ModSecurity is a plugin for Apache web servers which acts as a web app layer firewall. It's employed to stop attacks toward script-driven websites through the use of security rules that contain particular expressions. This way, the firewall can prevent hacking and spamming attempts and preserve even websites which aren't updated on a regular basis. For instance, several unsuccessful login attempts to a script admin area or attempts to execute a specific file with the objective to get access to the script shall trigger particular rules, so ModSecurity will block these activities the minute it identifies them. The firewall is quite efficient since it monitors the whole HTTP traffic to a website in real time without slowing it down, so it could stop an attack before any damage is done. It furthermore keeps a very detailed log of all attack attempts that includes more information than conventional Apache logs, so you could later analyze the data and take further measures to enhance the security of your Internet sites if needed.
ModSecurity in Shared Web Hosting
ModSecurity comes standard with all shared web hosting plans that we provide and it'll be activated automatically for any domain or subdomain you add/create within your Hepsia hosting CP. The firewall has three different modes, so you could activate and disable it with only a mouse click or set it to detection mode, so it shall keep a log of all attacks, but it shall not do anything to prevent them. The log for each of your websites shall feature comprehensive information including the nature of the attack, where it originated from, what action was taken by ModSecurity, and so on. The firewall rules which we use are frequently updated and consist of both commercial ones which we get from a third-party security business and custom ones which our system admins include in case that they detect a new kind of attacks. That way, the Internet sites you host here will be far more protected without any action expected on your end.

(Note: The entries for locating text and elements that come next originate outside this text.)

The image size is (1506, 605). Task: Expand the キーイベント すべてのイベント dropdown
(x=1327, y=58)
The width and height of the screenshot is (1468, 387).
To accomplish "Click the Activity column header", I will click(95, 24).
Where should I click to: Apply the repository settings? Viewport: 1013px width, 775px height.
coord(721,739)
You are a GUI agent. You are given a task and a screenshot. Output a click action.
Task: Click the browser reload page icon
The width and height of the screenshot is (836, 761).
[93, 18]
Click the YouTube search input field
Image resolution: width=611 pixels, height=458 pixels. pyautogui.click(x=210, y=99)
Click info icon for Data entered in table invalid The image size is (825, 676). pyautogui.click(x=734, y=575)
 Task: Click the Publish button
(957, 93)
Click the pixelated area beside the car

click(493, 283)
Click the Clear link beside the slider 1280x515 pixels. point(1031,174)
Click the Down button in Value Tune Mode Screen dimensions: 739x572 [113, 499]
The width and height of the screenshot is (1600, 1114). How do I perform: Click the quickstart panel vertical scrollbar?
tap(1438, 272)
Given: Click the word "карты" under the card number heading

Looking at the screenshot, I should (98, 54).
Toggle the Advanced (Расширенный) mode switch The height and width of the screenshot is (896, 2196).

ModSecurity in VPS Servers
Protection is essential to us, so we set up ModSecurity on all VPS servers which are made available with the Hepsia Control Panel by default. The firewall could be managed through a dedicated section in Hepsia and is switched on automatically when you include a new domain or generate a subdomain, so you'll not have to do anything personally. You shall also be able to deactivate it or turn on the so-called detection mode, so it shall keep a log of potential attacks you can later examine, but will not stop them. The logs in both passive and active modes offer info regarding the form of the attack and how it was stopped, what IP it came from and other useful data which could help you to tighten the security of your sites by updating them or blocking IPs, for example. In addition to the commercial rules that we get for ModSecurity from a third-party security company, we also employ our own rules as occasionally we discover specific attacks which are not yet present within the commercial package. That way, we could increase the security of your VPS immediately rather than awaiting a certified update.